Parameter SNCPs (Sensitive Nodes in Critical Paths) for different benchmarks.

5 Conclusion

In this paper, a hybrid TFET-MOSFET design was proposed to decrease the probability of timing violation and soft error rate in TFET-based designs. The hybridization method was inspired by the features of TFET and MOSFET devices. First, compared to MOSFET, the process variation impact was more on the TFET characteristics. Second, while the transient current, generated by a particle hit, was shorter and smaller for TFETs, MOSFETs had better electrical masking of these pulses. In this work, first, a III-V TFET model was selected and the impact of the process variation on its output electrical characteristic as well as soft error generation and propagation were investigated. Next, considering the operation and characteristics of both TFET and MOSFET devices, a heuristic algorithm was proposed for the TFET-MOSFET hybridization design. Finally, the proposed algorithm was applied to some sequential circuits of the ISCAS’89 benchmark package. The results showed that the delay variation of the TFET-MOSFET-based circuits, on average, would decrease about 52%, compared to that of the TFET-based circuits, if the priority were given to the process variation mitigation. The decrease in the variation was about 42%, on average, for the case with the soft error rate reduction priority.
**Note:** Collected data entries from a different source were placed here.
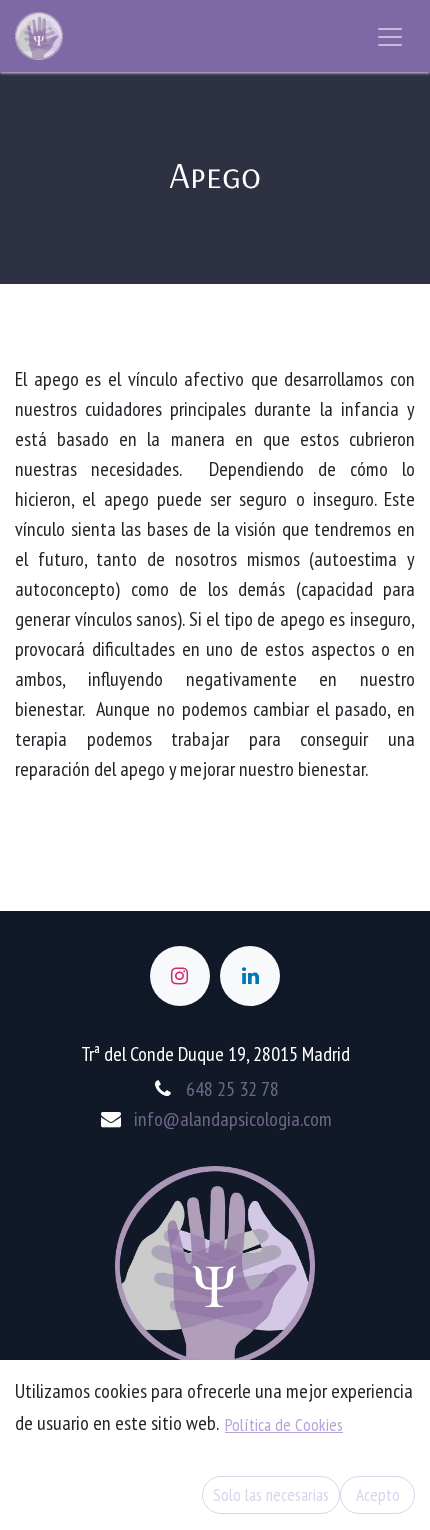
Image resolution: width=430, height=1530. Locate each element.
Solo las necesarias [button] (271, 1494)
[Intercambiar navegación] (390, 36)
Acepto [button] (378, 1494)
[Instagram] (180, 976)
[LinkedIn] (250, 976)
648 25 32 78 (232, 1089)
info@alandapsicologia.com (233, 1119)
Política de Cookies (284, 1424)
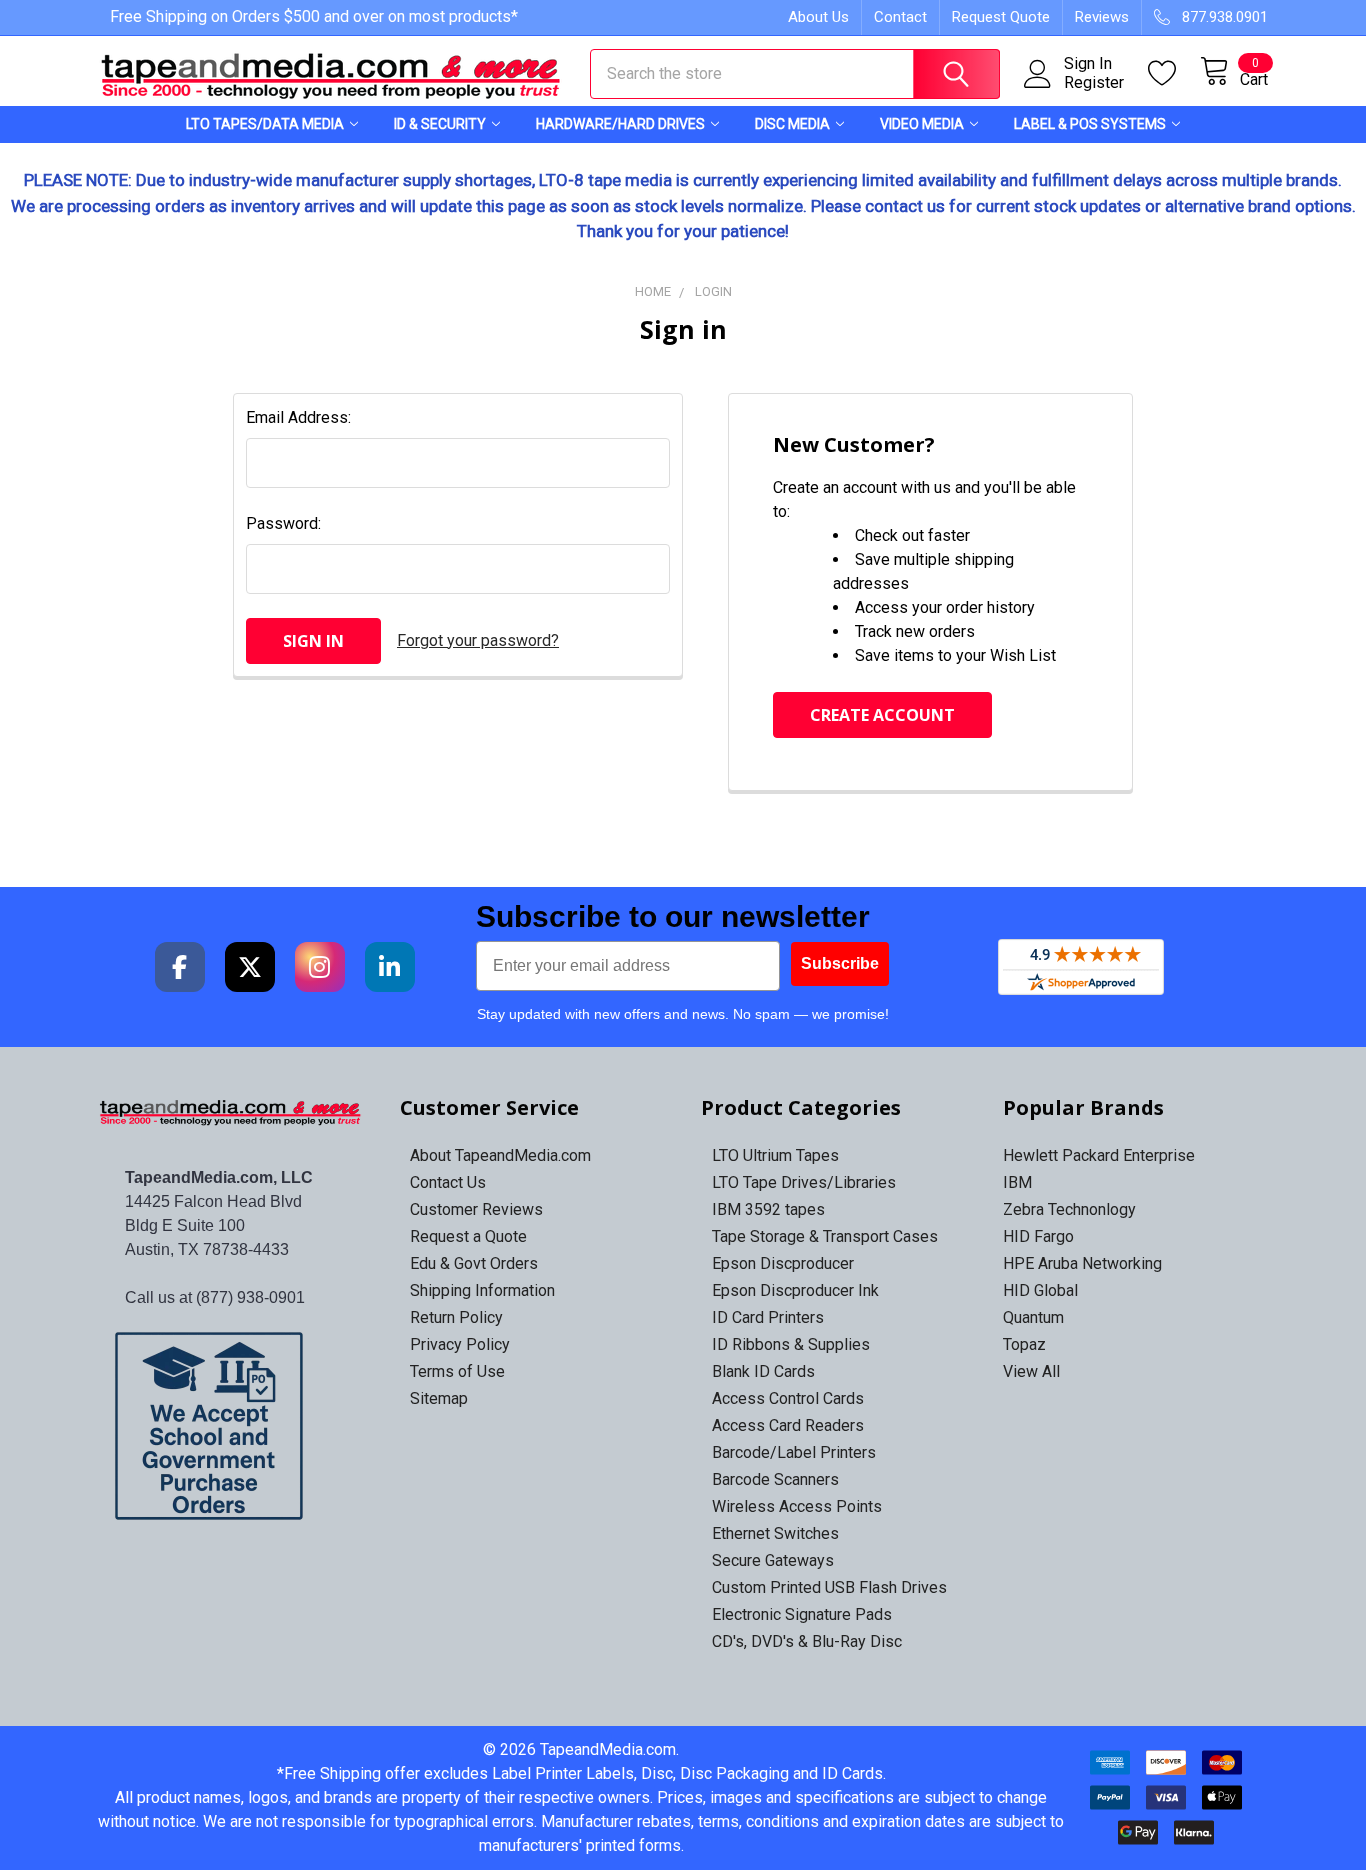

On the other hand, the soft error rate of the TFET-MOSFET-based circuits decreased about 80%, on average, when the priority was given to the soft error issue. The reduction of soft error rate was about 72%, on average, if the priority was given to the process variation mitigation. These results suggested that one TFET-MOSFET hybridization technique may be employed effective to improve the yield and soft error immunity characteristics of ultra-lower power circuits based on pure TFET-based design circuits.